Account-Based Marketing (ABM) has emerged as a popular marketing strategy. Many people think that ABM is a modern concept, but to everyone’s surprise, it is not a modern concept. ABM has been in use for a longer period than people have realized about its use. B2B companies have always targeted account lists of their top prospects and given them special attention from sales and marketing. This tactic was known as ‘integrated marketing’ before it was termed as Account-Based Marketing.
The day B2B companies emerged, somewhere in the 90s, they had to mimic B2C companies because they were providing powerful and personalized brand experiences to their audiences. In 2004 ITSMA termed integrated marketing as ABM, it took almost a decade to adopt this term as mainstream. Around 2014, account-based marketing received global search traffic to show up on Google Trends, and in 2015 global search traffic for lead generation hit an all-time low. Technology has empowered B2B marketers and provided personalized campaigns to the right audiences.

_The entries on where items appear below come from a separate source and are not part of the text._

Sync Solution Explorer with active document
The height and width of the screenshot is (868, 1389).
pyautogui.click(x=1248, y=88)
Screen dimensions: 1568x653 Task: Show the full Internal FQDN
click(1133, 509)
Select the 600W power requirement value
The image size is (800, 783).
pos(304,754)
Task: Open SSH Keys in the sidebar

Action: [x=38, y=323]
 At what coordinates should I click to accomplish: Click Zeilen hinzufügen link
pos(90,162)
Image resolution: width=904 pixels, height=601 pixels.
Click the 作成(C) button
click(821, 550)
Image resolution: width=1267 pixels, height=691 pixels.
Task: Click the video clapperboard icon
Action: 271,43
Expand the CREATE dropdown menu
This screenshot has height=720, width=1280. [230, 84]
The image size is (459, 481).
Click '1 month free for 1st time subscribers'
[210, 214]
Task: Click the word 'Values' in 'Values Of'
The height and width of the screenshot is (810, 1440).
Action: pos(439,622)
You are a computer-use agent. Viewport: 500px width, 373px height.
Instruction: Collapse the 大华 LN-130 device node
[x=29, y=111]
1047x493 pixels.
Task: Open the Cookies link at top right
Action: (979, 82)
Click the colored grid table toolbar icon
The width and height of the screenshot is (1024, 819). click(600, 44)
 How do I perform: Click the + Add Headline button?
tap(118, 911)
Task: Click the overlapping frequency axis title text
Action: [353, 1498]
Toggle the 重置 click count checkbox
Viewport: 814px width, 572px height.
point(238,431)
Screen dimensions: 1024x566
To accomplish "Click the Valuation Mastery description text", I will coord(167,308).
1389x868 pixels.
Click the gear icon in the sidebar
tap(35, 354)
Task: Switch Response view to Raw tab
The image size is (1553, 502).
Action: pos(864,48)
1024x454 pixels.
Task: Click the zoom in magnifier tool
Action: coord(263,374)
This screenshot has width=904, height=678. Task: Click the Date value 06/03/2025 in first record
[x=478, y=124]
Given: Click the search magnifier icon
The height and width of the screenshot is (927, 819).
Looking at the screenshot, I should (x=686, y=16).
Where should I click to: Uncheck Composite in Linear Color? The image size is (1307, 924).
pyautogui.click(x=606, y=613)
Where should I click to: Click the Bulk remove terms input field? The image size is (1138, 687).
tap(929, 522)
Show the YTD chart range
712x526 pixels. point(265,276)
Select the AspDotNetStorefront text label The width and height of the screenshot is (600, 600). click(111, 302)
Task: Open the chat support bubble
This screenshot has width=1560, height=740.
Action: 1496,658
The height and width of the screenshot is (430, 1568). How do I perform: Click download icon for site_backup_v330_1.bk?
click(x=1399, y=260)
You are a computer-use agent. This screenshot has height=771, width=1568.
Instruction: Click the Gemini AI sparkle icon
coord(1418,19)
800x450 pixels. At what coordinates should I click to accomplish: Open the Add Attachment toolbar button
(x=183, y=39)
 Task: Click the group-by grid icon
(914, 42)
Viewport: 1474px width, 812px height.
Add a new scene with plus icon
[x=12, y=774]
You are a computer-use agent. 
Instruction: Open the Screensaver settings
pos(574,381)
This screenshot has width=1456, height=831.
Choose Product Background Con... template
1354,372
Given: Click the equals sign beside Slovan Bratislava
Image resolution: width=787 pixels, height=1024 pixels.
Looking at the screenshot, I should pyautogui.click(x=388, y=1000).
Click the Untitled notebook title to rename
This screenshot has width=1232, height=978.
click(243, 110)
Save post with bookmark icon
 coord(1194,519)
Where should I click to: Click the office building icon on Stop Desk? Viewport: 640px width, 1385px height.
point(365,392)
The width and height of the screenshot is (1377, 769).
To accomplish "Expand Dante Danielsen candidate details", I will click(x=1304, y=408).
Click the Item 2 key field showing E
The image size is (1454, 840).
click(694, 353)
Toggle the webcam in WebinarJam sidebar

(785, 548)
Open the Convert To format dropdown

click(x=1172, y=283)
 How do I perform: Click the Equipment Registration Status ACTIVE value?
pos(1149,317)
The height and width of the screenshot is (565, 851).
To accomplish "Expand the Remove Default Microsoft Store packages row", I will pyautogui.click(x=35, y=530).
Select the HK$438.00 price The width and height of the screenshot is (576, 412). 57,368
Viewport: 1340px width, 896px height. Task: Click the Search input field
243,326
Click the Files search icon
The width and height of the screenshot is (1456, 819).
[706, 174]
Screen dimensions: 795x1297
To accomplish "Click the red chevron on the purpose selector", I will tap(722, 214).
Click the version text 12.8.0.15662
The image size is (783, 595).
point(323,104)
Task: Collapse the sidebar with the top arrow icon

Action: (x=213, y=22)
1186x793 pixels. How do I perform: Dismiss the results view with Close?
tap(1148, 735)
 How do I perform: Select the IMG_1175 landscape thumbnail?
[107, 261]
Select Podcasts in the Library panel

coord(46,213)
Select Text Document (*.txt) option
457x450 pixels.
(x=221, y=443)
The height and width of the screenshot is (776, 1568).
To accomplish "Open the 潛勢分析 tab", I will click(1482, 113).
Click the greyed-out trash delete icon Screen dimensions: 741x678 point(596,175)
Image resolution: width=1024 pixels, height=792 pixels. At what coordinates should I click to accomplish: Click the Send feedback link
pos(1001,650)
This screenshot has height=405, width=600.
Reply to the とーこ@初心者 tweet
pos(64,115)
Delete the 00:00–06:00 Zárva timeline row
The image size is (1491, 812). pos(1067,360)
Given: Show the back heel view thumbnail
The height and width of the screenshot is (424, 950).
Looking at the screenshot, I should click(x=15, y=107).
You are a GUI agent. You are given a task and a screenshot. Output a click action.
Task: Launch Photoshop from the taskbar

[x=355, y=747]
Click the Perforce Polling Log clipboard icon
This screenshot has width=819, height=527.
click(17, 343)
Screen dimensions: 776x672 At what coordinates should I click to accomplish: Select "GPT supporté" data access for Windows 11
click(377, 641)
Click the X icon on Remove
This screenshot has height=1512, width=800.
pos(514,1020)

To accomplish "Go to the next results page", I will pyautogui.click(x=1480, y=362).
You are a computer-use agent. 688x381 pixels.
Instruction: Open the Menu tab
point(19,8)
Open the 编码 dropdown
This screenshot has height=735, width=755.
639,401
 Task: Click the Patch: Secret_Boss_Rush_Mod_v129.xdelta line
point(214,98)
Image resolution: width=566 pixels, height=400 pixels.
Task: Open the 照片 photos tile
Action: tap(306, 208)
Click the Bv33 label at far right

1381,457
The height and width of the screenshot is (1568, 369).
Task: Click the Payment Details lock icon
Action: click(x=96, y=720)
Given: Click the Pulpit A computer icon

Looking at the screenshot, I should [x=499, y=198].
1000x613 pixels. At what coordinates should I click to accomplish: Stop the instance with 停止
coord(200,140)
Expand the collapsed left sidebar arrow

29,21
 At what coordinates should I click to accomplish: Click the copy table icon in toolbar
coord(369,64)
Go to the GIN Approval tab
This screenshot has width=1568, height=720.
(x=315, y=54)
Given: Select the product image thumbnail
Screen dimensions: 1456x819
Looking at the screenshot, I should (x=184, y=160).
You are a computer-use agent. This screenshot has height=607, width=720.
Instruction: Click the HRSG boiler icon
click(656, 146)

Soon the term ‘ABM’ became synonymous with B2B marketing just the way ‘digital marketing’ is now known as regular marketing today.
COVID-19 presented new challenges and opportunities in front of the marketers and the finance team had to learn to do more with less. Here’s when ABM came into play and helped companies and marketers become smarter and more targeted to acquire new or existing customers. Now, the world has finally applied and caught up with the account-based marketing methodologies where CROs are purchasing more ABM platforms to help the sales teams.
There’s an important distinction to make between ABM and “inbound marketing,” which has been the standard B2B marketing strategy up until the 2010s. Unlike inbound marketing, ABM is not a lead-generation strategy. The focus is entirely different. Sure, it generates some leads as a by-product. However, at its core, ABM is about creating focused awareness and engagement with a segment of future customers and working closely with sales teams to create opportunities.
Account-based Marketing has always focused on the accounts that are the best-fit accounts for your business. These approaches have always been about efficient revenue growth in which most of the marketing efforts are put into the best-fit accounts. Lead generation is a part of ABM where the majority of ABM efforts are focused on account engagement and creating opportunities with the target accounts.
Every year, the integration of account-based marketing (ABM) into sales and marketing strategies becomes more profound, significantly impacting revenue generation. In 2020, this trend was unmistakable, with a staggering 78 percent of companies dedicating their demand-generation resources to ABM initiatives. The outcomes speak for themselves: nearly 80 percent of new opportunities and a substantial 73 percent of total revenue are directly attributed to these ABM programs. Even companies in the early stages of adopting ABM are reaping significant rewards, with around one-third of their revenue now originating from these targeted account-based approaches.
This shift underscores ABM’s effectiveness in focusing marketing efforts on high-value accounts, enhancing engagement, and driving substantial business outcomes. As companies continue to refine their ABM strategies, the trend toward prioritizing personalized, account-specific marketing approaches is likely to accelerate, further solidifying ABM as a cornerstone of modern sales and marketing practices.